Excerto para leitura:

O luso-americano Frank Ferreira, que saiu do Departamento de Segurança Interna (DHS) dos Estados Unidos em colisão com a liderança, considerou que uma reeleição do Presidente Donald Trump será desastrosa para o país.
“Apesar de algumas conquistas ou da perceção de conquistas da administração, um segundo mandato do ‘Trumpismo’ seria nada mais nada menos que uma distopia, tal como o filósofo John Stuart Mill explicou, um lugar demasiado mau para existir”, disse à Lusa Frank Ferreira.
Num momento em que o país “está a pedir unidade e progresso”, mais quatro anos desta administração “irão apenas prolongar um inverno longo e cinzento”, afirmou o cientista político, considerando que este é um período de “regressão” que nem o processo de destituição conseguiu parar.
“Um segundo mandato irá encorajar o Presidente ainda mais a abusar do poder conferido pela presidência e continuar a enriquecer-se a si e à sua família à conta do público”, afirmou. “Mais quatro anos e ele fará ao país aquilo que fez aos seus negócios – bancarrota”.
Ferreira lembrou que o eleitorado “está extremamente polarizado” e há uma série de questões na linha da frente, sobretudo a pandemia de covid-19, que já matou mais de 192 mil norte-americanos, o desemprego de milhões de pessoas, que também levou à perda dos seguros de saúde, e os protestos por justiça racial. “Muita coisa depende do resultado desta eleição”, afirmou.
Cientista político e especialista em assuntos intergovernamentais e do congresso norte-americano, Frank Ferreira demitiu-se em março deste ano da FEMA (agência federal de gestão de emergências), que está inserida no DHS, “por causa de um ambiente de trabalho tóxico e hostil, assédio e retaliação”, afirmou. “Tudo por falar contra estas condições e a ineptitude da liderança da agência”.
“Fui maltratado pela FEMA. Não se faz isso a alguém que trabalhava ali há 15 anos”, considerou o responsável. “Estavam habituados a pessoas que dizem que sim a tudo”, afirmou, dizendo que a agência está enfraquecida por um êxodo de hierarquias experientes e um administrador que “reflete o comportamento terrível do Presidente”.
Para o luso-americano, natural de Viseu, o que está a suceder na FEMA é sintomático de um problema mais alargado na administração. “Ele prometeu recrutar as melhores pessoas para servirem no Governo, mas nomeou criminosos”, afirmou, frisando que vários ex-responsáveis e aliados, como Michael Flynn, Rick Gates, Paul Manafort, Roger Stone, Michael Cohen e Steve Bannon, foram acusados ou condenados ao longo dos últimos anos.

Material extraído:
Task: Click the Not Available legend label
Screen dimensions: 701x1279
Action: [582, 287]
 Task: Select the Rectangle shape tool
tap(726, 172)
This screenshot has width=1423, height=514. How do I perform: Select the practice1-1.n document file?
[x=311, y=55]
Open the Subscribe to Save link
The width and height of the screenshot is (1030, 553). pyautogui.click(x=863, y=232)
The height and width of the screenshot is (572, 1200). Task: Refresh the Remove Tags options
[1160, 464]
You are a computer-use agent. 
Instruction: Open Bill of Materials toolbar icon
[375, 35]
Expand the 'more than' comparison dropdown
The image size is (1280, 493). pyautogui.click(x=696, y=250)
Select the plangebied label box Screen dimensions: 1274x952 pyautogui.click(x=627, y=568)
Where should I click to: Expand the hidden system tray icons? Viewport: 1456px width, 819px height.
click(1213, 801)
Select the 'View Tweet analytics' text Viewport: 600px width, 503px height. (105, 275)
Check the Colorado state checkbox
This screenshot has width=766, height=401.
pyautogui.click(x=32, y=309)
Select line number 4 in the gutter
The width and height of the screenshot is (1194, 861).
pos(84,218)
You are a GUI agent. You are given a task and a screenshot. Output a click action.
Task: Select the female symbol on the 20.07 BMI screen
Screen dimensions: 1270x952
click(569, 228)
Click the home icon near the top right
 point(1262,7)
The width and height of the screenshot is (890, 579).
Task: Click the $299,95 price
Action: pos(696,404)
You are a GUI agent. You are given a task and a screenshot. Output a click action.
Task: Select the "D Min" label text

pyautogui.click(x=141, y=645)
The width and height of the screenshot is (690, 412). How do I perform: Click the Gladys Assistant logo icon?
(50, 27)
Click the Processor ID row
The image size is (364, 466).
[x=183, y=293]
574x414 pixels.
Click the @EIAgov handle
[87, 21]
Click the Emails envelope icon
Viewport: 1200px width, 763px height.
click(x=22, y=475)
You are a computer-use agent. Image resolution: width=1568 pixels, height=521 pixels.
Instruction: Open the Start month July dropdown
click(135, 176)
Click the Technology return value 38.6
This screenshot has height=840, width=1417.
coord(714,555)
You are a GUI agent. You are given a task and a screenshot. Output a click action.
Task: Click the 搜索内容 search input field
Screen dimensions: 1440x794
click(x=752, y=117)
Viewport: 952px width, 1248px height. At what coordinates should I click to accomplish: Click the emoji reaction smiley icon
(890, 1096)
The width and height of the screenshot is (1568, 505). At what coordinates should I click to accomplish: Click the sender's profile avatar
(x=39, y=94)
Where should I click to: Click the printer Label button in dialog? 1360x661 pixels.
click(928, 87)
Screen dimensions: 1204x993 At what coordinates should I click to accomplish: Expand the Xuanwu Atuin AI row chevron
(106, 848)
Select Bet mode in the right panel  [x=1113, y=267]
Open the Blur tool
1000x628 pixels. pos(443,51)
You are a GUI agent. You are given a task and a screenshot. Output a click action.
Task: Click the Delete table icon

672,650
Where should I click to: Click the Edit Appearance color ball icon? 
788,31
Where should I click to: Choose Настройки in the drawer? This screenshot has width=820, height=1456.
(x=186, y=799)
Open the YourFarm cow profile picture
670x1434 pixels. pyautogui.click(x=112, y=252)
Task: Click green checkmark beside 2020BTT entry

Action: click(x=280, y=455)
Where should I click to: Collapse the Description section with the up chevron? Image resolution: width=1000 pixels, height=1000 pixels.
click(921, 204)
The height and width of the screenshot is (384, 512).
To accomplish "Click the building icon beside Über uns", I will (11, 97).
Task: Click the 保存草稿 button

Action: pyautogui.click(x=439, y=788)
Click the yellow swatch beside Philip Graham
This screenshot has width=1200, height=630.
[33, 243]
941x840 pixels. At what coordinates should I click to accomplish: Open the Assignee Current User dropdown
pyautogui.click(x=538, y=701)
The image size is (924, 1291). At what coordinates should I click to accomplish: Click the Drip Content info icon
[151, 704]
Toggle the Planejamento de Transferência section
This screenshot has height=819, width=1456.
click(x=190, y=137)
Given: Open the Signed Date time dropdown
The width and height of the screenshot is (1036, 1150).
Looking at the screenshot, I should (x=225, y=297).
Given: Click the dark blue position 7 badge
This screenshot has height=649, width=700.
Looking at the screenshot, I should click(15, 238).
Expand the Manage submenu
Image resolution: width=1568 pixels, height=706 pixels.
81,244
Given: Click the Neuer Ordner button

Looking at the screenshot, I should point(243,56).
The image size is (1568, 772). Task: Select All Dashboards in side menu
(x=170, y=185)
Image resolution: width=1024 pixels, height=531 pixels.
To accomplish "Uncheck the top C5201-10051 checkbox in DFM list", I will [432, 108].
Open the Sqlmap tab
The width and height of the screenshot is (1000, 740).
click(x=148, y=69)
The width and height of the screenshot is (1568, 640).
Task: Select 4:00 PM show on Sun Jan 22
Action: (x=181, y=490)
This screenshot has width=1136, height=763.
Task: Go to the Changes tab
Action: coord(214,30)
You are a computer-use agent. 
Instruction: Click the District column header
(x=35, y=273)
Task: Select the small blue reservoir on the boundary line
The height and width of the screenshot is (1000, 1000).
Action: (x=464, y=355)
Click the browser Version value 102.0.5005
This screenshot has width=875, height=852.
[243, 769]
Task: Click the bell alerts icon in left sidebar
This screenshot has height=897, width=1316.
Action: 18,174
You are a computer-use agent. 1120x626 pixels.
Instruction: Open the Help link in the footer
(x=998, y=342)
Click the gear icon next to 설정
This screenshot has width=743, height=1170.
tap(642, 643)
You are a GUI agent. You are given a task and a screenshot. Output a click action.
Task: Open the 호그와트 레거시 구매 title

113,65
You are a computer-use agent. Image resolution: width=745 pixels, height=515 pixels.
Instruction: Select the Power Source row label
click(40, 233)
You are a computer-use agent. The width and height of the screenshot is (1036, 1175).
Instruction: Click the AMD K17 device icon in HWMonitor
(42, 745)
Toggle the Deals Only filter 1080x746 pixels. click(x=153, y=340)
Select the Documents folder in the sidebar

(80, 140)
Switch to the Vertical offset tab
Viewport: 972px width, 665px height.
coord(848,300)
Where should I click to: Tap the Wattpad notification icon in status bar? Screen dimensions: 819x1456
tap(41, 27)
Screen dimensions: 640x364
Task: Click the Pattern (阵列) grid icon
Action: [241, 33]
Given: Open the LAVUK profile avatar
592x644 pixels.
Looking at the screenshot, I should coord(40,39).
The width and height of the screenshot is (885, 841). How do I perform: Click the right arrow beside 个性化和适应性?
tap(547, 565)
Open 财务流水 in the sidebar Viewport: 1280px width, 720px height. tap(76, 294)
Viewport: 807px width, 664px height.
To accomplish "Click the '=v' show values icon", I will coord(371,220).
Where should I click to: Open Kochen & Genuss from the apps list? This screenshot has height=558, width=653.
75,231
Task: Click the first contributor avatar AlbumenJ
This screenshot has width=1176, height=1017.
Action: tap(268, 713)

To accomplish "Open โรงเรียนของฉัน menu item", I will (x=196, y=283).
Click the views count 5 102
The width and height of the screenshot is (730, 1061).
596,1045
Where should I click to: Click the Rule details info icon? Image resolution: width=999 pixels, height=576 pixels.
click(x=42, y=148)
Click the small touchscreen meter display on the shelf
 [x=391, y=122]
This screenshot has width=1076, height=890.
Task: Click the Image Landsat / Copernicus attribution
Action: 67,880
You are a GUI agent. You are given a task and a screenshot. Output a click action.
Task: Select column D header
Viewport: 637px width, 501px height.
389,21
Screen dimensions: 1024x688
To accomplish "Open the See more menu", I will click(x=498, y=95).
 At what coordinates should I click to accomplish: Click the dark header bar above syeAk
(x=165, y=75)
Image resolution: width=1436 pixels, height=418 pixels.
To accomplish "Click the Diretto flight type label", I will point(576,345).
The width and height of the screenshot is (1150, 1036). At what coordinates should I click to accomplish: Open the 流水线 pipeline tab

Instruções do exercício: Por favor, reproduza do excerto para leitura o trecho que começa nas palavras "Num momento em" e termina depois de "destituição conseguiu parar.".

Resultado da tarefa:
Num momento em que o país “está a pedir unidade e progresso”, mais quatro anos desta administração “irão apenas prolongar um inverno longo e cinzento”, afirmou o cientista político, considerando que este é um período de “regressão” que nem o processo de destituição conseguiu parar.